We asked for the greatest possible flexibility of the European Commission in approvals of new promotional programs under the new relevant regulation and the adoption of emergency measures to promote an increased budget in the internal market and in third countries. With regard to bilateral economic and trade agreements of the EU with third countries, there should be a differentiation of the negotiation tactics of the EU towards greater balancing of the defence of interests of member states and EU producers who face a competition from lower costs and production standards of third countries.

It is also important to develop a European export credit tool to encourage exports along with the use of financial instruments for granting soft loans.

In addition to these, it is necessary for the fruit and vegetables market to update and increase prices for withdrawal under EU Regulation 543/2011 of the Commission, the increase of the volumes of all product categories under the regulations relating to the implementation of emergency measures to support fruit and vegetable growers and the ability to transfer quantities from one product category to another. It is also necessary to reform the fruit and vegetable entry price system from third countries, and the creation of a safety net for producers’ incomes to address market crises.

What is the strategic goal of the Greek government for agriculture and rural development in the new CAP? According to the latest MoU, Greece should have presented a strategic plan for the primary sector by December 2015.

The main goals of the national agricultural policy are to develop a sustainable production model that will ensure the income of farmers, increase the added value of products and lead to increased competitiveness of Greek agriculture. It also aims at strengthening the internationalisation of our products.

In this context, we expect that we can lay the foundations for the next five years to be a positive transformation period of our countryside, towards sustainable and healthy development.

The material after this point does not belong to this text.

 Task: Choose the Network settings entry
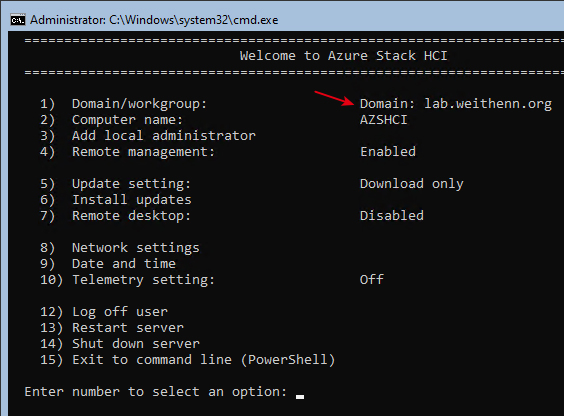pyautogui.click(x=119, y=248)
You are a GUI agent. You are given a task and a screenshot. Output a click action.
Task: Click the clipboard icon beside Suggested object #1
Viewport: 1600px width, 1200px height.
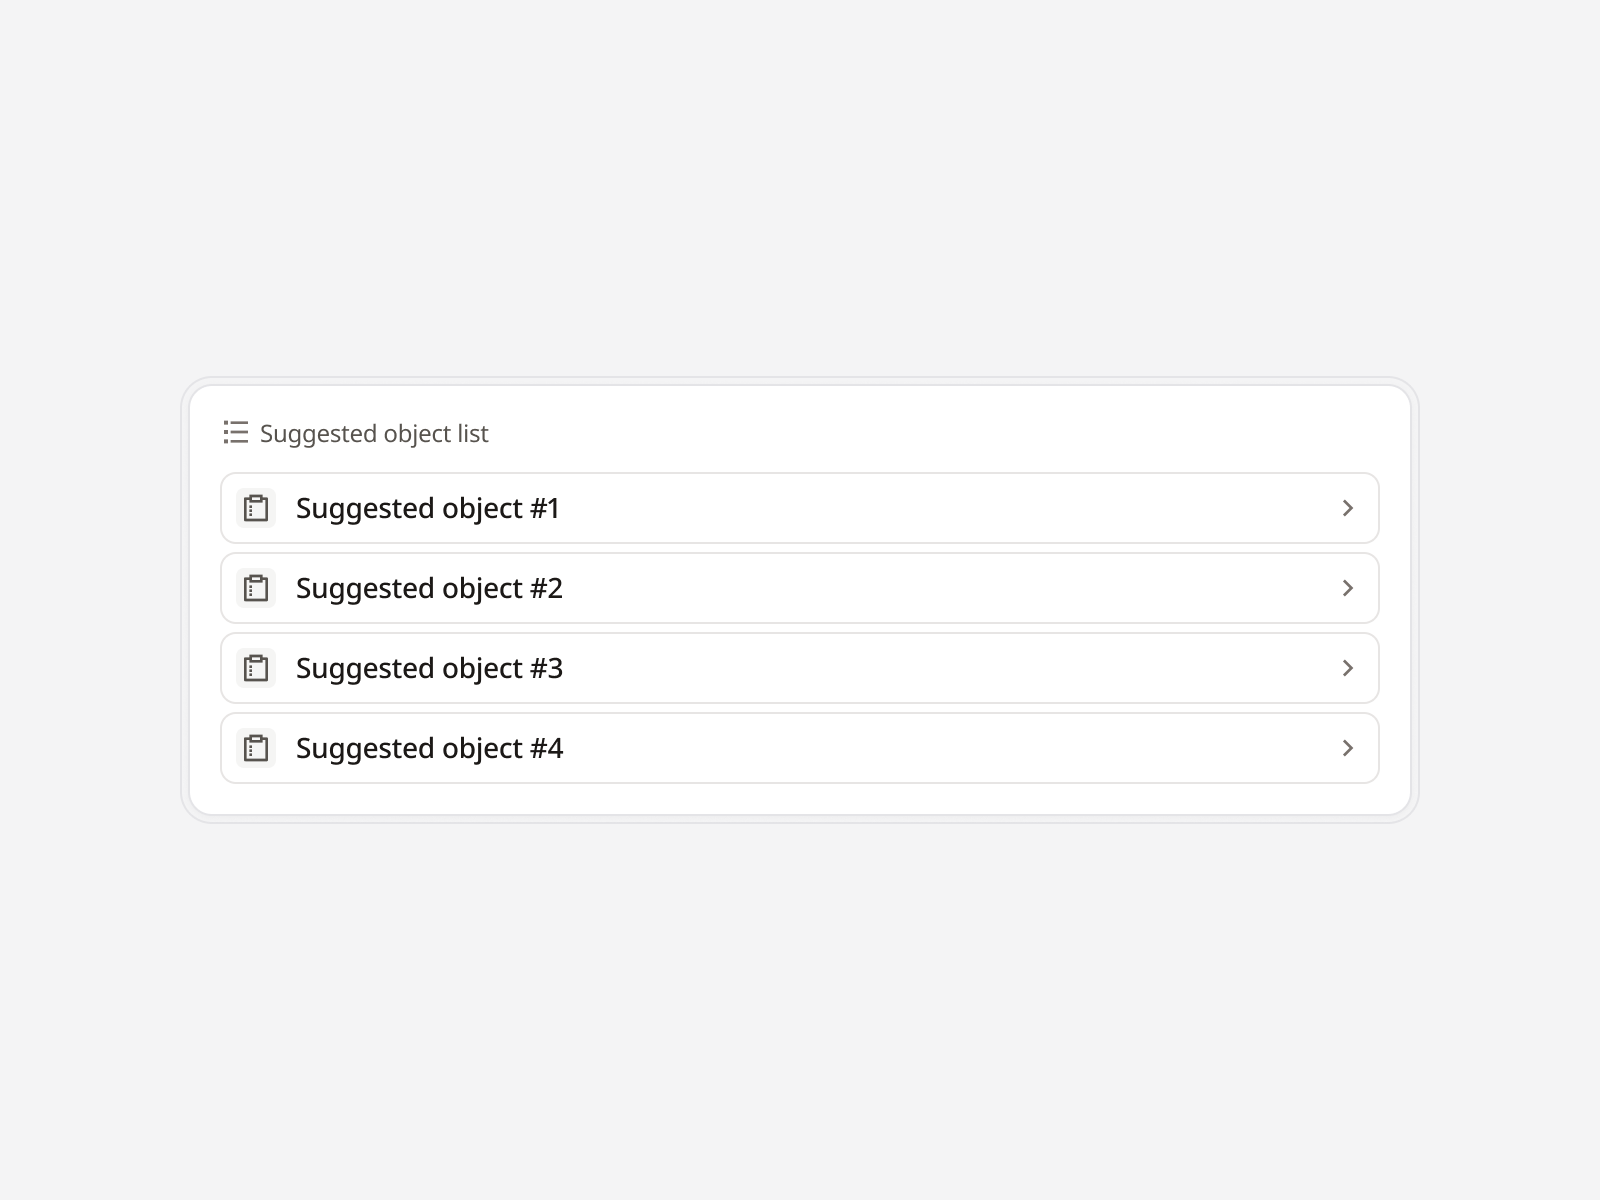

Some of the measures to improve competitiveness of agriculture are the following:

Creation of competitive farms, individual and/or integrated in collective schemes (cooperatives, corporate), in conjunction with the geomorphological and social-economic conditions in which they operate, the products they produce, and markets they are targeting.

Shift of farmers’ age composition by favoring younger generations and strengthening of active farmers who show increased professionalism in agricultural production.

Promotion of cooperatives and other collective forms to development pillars of the agri-food system and rural areas.

Use of water resources and energy in terms of sustainability, technical efficiency and economic rationality. The promotion of good agricultural practices and their proper implementation in agricultural activities while optimizing the use of EU funds.

Consolidating the playing field in trade of agricultural products and facilitate businesses in commercial activity.

Optimising synergies and the effectiveness of the individual functions of market-oriented exports.

Customs procedures except for the necessary controls to facilitate the operation of enterprises operating in the field of foreign trade.